President Joseph Kabila held the lead in the presidential race, but the numbers were far from definitive, with only about 10% of ballots counted.
According to a report late on Thursday from the electoral commission, Kabila had about 48% of the 2 153 867 ballots counted so far.
His main challenger, vice-president and former rebel leader Jean-Pierre Bemba, had about 20%. The remaining votes were split among some of the 31 others on the presidential ballot.
Poor roads, communications
In all, 80% of the DRC's 25 million registered voters - some 20 million people - cast ballots in the July 30 presidential and legislative election.
A preliminary countrywide tally was expected to be announced on August 20, and a final tally on August 31. The vote-counting, like the election itself, had been a logistical challenge.
Officials were hampered by poor roads and communications, with the DRC's infrastructure in tatters after years of colonial rule followed by corrupt dictatorship and later war.
It was reported that electoral commission workers in canoes were still gathering ballots.
The results so far reflected a regional split, with Kabila, as expected, doing best in the east, where he was born. Bemba was doing well in western provinces.
Bemba was expected to do particularly well in Kinshasa, but results from that western city had not yet been compiled.
No partial results 'will be released'
With the field so crowded, no candidate was expected to win a majority in the initial round. If that was the case, a second round would be held between the top two vote-getters, probably in October.
Officials had at first said no partial results would be released, but backtracked because of the uncertainty fanned by competing camps making claims based on their own compilations from figures posted outside polling stations across the country.

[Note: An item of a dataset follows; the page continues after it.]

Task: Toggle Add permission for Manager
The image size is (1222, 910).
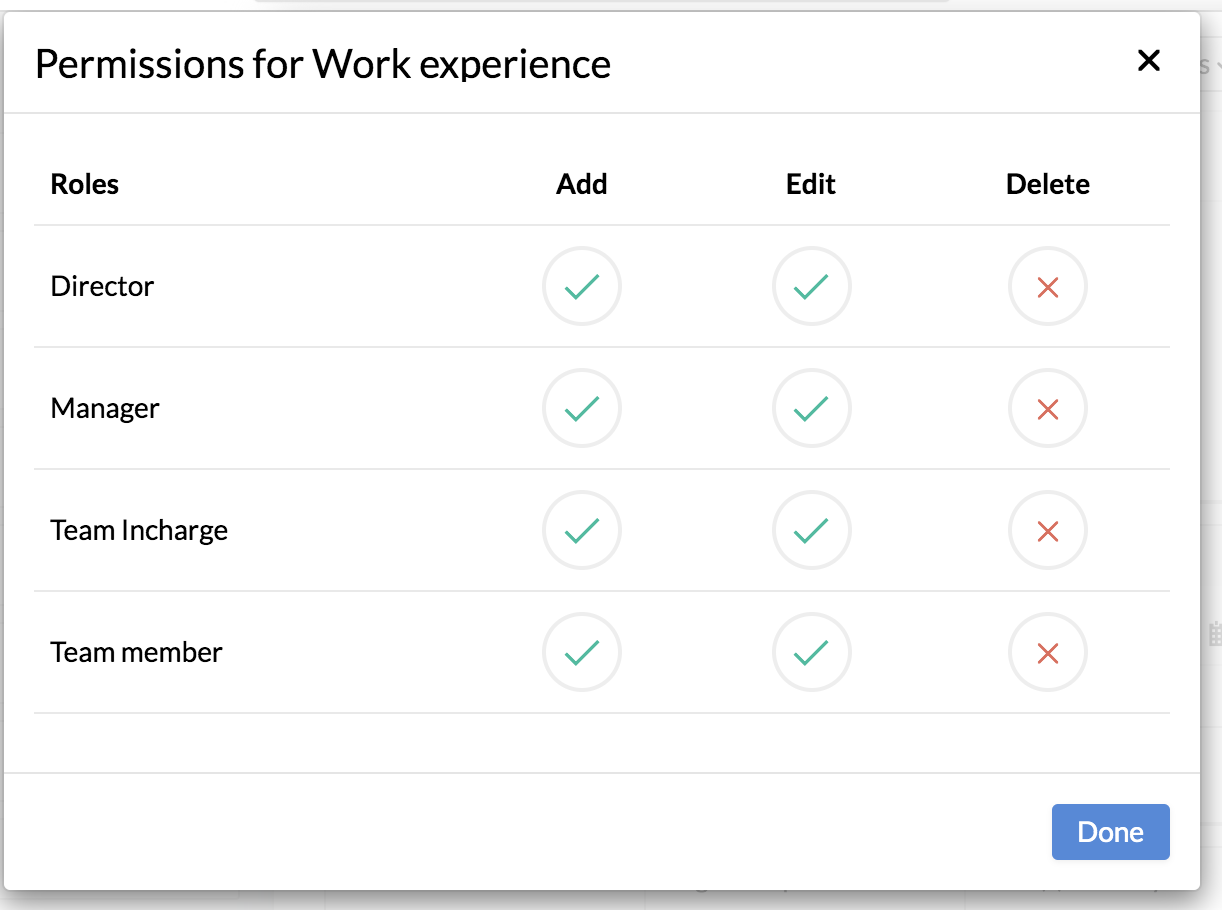Action: [582, 408]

This week, election officials began releasing results compiled by 62 electoral centres, with Thursday marking the first time the count went more than one million.
Both Bemba and Azarias Ruberwa, another vice-president and former rebel leader running for president, had alleged fraud in the vote. Bemba had said he was leading Kabila in many parts of the DRC.
Kabila was seen as the front-runner because many in the DRC credited him with taking the initiative to end the country's 1996-2002 war by uniting warring rebels to form a transitional government that paved the way for the elections.
But, some were also suspicious that he was being forced on them by the international community.